Ce document diffusé par les Actualités Françaises au commencement de la bataille d'Alger, le 23 janvier 1957, est très révélateur du traitement médiatique de la Guerre d'Algérie par la télévision française.

En effet, pendant le conflit, les seules images disponibles sont celles produites par l'Armée française. Alors que les illustrations sonores concourent à la dramatisation de l'événement, ce reportage constitue un véritable plaidoyer en faveur de la puissance de l'Armée française. La démonstration de force voulue par le général Massu est ainsi relayée sur les écrans. Les images montrent successivement le quadrillage de la ville par les parachutistes, la multiplication des contrôles, et l'utilisation des détecteurs anti-mines auprès des habitants.

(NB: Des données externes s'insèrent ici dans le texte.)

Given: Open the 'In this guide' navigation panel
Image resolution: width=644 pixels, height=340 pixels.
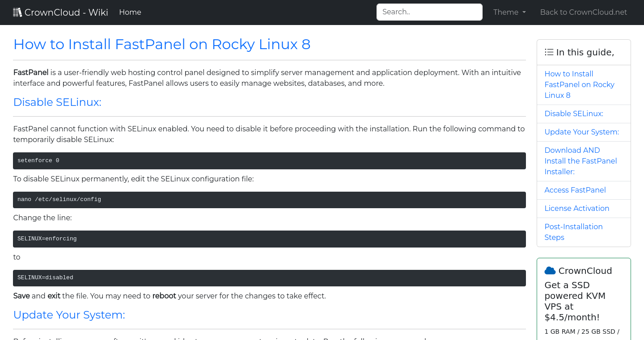Looking at the screenshot, I should point(584,52).
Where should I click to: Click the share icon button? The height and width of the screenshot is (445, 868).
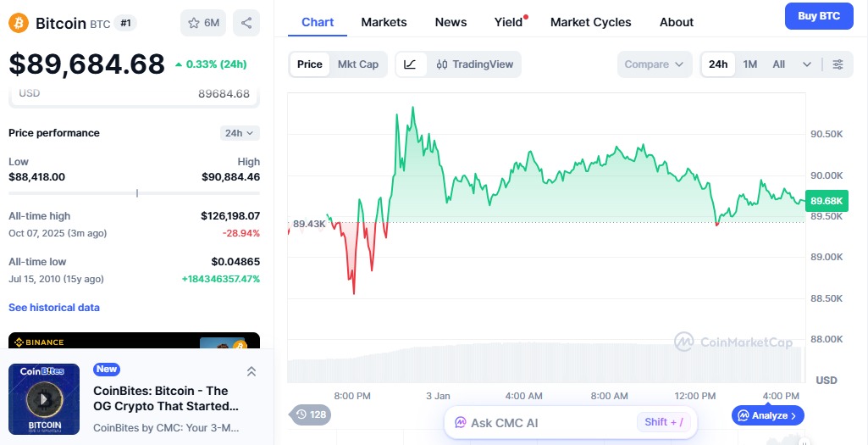point(246,23)
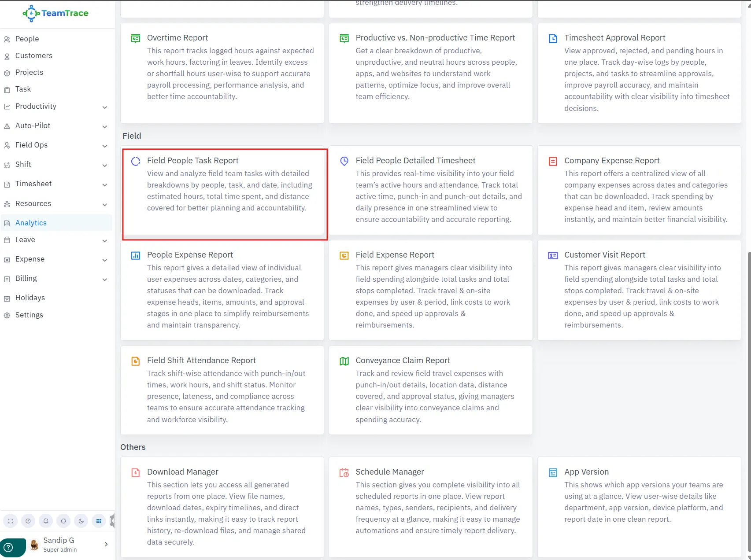Image resolution: width=751 pixels, height=560 pixels.
Task: Click the circular help icon beside the bell
Action: coord(28,521)
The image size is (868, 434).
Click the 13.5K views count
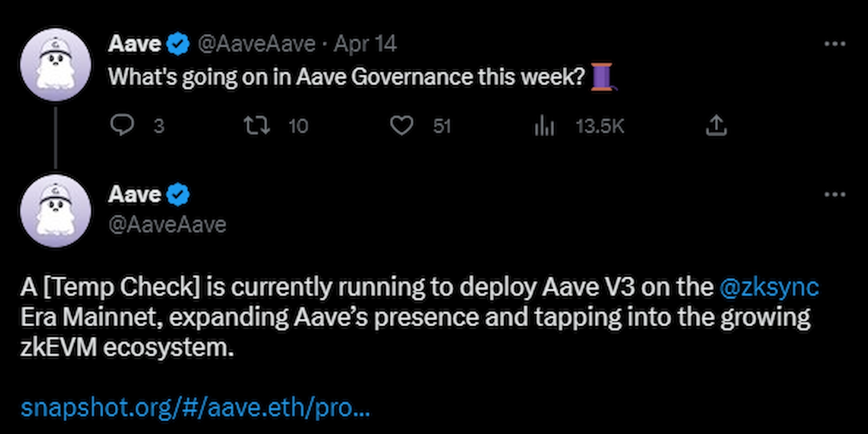pos(599,126)
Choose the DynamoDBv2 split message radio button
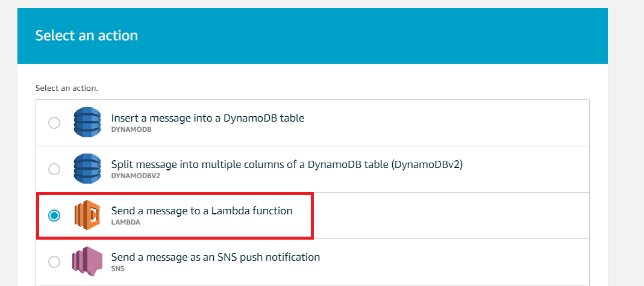The image size is (644, 286). (x=54, y=169)
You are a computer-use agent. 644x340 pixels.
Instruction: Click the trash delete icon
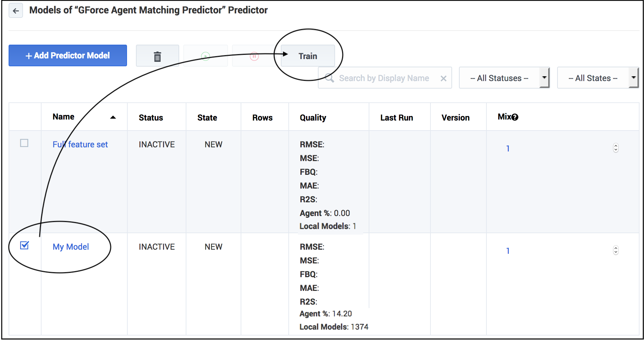click(x=157, y=56)
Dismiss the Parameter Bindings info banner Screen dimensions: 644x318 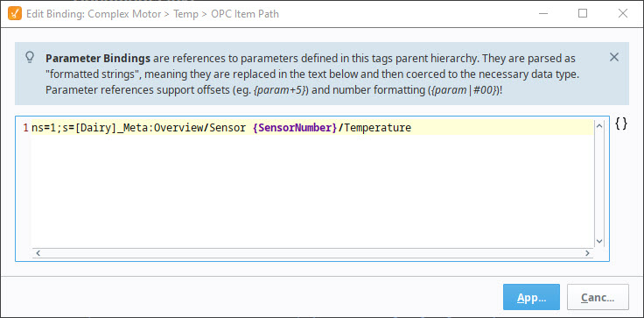coord(614,57)
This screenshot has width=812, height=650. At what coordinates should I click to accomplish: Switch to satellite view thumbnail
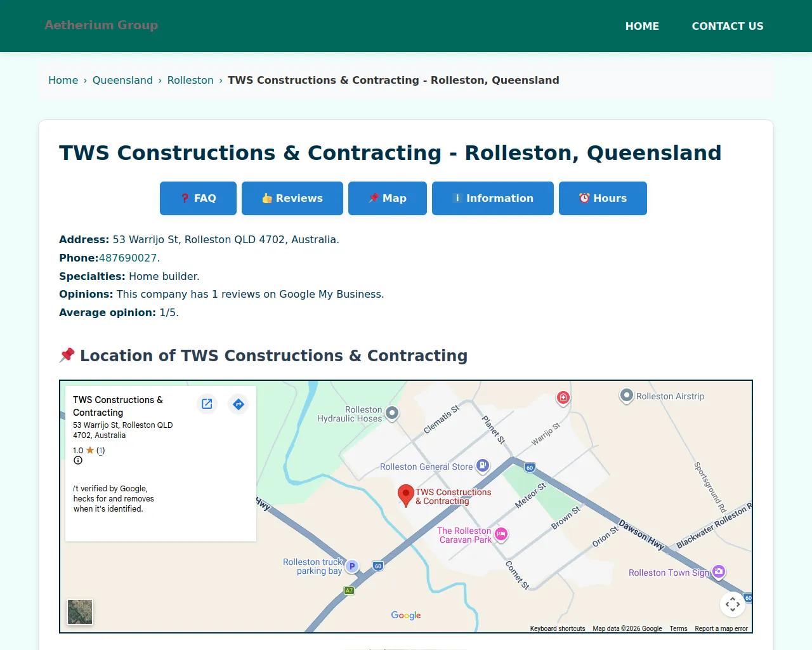pos(80,612)
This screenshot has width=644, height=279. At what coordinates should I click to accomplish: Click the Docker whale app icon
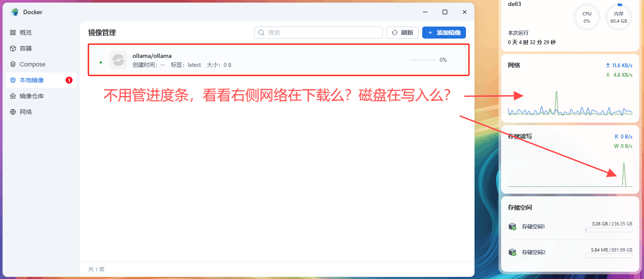coord(15,12)
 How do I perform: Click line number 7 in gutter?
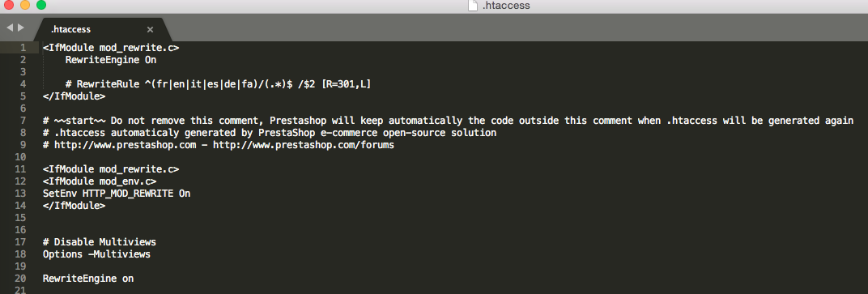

La dimension nationaliste du combat opposant le FLN à l'Armée française est à l'inverse totalement occultée. Ainsi, la grève du 28 janvier, prévue par le FLN est considérée comme "politique", tandis que les membres du FLN sont désignés sous le vocable de "rebelles" ou de "suspects". L'action de l'Armée, quant à elle, est présentée comme destinée à "assurer la sécurité des Algérois".

Dès lors, la bataille d'Alger est présentée comme s'inscrivant dans le cadre des opérations de maintien de l'ordre. En ce sens, ce document participe du refoulement de l'existence de la Guerre d'Algérie par l'Etat et la télévision française.

Julie Le Gac

Transcription

Journaliste
A Alger, en prévision de la grève politique ordonnée par les rebelles, un imposant dispositif militaire a été mis en place sous la direction du général Massu, chargé de maintenir l'ordre dans la ville. De multiples contrôles destinés à filtrer les suspects sont opérés dans les différents quartiers et dans la banlieue. Les trolleybus d'Alger sont soigneusement passés au crible. Plus de 5000 hommes, appuyés par de solides réserves, veillent ainsi à la sécurité des algérois.